Denn die deutschen Autokonzerne sind vom chinesischen Markt stark abhängig. Und im Vergleich mit der weltweiten Konkurrenz steigern sie ihre Abhängigkeit von China weiter, wie die folgende Grafik verdeutlicht: Weltweit wurde 2023 fast jedes vierte Auto in China verkauft, VW und Jetta verkauften aber sogar knapp 46 Prozent ihrer Autos in der Volksrepublik.

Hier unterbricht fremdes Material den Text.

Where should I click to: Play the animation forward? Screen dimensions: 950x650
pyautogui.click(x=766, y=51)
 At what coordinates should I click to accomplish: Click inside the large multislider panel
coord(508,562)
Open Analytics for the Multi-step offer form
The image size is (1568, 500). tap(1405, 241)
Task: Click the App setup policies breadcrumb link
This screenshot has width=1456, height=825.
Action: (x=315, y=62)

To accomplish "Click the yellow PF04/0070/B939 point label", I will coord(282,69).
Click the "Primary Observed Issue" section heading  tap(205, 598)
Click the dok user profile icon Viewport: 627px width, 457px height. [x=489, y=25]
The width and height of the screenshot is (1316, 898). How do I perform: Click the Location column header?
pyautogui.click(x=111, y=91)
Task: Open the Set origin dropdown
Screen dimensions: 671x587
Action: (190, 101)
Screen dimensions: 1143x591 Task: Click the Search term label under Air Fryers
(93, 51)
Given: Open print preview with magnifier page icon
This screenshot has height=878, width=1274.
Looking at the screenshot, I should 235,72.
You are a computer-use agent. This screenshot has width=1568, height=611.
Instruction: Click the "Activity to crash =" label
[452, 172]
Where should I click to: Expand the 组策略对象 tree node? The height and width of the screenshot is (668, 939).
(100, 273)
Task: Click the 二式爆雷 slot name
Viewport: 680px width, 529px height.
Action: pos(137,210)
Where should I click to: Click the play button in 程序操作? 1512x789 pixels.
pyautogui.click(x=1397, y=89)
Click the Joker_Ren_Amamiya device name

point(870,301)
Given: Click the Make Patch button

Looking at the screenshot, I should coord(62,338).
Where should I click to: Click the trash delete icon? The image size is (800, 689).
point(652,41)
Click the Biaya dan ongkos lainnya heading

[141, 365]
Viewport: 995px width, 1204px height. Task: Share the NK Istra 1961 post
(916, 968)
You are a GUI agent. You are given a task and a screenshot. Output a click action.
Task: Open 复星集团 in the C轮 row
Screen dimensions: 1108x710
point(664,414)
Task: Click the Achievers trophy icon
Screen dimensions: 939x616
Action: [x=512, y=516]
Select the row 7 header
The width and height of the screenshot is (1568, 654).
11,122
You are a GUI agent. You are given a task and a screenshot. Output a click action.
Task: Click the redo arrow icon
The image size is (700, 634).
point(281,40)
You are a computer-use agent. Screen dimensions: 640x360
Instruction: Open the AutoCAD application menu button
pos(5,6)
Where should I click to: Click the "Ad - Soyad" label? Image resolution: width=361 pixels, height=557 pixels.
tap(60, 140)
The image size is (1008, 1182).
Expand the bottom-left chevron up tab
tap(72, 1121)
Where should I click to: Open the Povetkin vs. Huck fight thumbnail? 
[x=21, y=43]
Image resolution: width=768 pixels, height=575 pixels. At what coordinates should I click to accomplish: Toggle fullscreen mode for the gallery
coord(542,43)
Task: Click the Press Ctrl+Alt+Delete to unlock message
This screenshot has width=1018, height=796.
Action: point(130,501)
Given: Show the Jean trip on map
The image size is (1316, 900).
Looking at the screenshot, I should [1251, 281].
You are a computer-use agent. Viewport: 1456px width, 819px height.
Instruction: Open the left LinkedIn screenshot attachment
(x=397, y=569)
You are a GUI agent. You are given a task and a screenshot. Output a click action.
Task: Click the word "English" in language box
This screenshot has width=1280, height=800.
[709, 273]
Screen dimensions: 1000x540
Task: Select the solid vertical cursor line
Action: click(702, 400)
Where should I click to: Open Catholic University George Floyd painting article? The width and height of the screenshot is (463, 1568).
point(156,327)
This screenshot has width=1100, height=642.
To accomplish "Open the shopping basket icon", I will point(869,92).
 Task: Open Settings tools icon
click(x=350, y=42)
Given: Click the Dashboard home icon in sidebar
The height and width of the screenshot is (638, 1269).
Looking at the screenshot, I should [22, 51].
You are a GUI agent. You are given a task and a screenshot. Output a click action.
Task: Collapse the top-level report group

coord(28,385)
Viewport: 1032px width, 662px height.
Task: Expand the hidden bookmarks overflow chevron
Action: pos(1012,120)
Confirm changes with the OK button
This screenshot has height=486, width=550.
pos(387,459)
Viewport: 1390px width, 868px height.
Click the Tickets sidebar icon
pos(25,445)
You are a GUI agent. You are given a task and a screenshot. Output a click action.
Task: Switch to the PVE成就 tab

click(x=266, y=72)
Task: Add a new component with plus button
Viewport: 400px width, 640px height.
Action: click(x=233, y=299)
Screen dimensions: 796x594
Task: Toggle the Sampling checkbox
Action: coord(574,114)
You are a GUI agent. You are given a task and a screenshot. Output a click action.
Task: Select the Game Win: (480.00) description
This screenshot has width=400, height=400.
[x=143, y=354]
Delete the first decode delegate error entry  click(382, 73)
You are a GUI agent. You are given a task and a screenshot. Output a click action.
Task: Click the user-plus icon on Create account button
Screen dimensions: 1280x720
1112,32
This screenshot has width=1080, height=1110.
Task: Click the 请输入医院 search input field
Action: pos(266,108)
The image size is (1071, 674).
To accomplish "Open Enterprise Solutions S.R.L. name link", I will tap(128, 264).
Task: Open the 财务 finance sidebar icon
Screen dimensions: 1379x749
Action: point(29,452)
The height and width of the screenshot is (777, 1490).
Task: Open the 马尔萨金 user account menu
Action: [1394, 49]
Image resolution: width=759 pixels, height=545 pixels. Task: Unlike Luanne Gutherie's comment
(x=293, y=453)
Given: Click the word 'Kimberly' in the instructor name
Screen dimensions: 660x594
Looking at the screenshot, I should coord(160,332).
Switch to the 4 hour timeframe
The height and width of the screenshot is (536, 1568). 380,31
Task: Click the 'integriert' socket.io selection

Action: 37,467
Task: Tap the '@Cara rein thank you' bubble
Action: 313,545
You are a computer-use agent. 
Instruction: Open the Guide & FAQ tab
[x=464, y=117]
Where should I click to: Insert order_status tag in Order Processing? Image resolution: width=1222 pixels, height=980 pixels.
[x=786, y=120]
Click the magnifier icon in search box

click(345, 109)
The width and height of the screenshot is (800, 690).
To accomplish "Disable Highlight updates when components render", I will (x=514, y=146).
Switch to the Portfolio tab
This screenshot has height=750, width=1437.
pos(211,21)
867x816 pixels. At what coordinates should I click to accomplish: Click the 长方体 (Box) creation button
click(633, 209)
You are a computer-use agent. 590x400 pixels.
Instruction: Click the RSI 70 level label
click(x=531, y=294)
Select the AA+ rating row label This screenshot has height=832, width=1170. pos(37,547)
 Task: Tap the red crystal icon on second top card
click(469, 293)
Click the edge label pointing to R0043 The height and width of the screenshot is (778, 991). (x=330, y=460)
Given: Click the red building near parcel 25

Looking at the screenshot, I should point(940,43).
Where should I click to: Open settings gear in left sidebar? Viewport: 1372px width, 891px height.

Auch die China-Abhängigkeit von Audi, BMW und Mercedes liegt deutlich über dem weltweiten Durchschnitt.

„Die Abhängigkeit der deutschen Autokonzerne von China ist ein Damoklesschwert“, sagt dazu Stefan Bratzel, Direktor des Automotive-Forschungsinstituts CAM. Mit Blick auf Chinas Verhältnis zu Taiwan sei diese Situation potenziell problematisch.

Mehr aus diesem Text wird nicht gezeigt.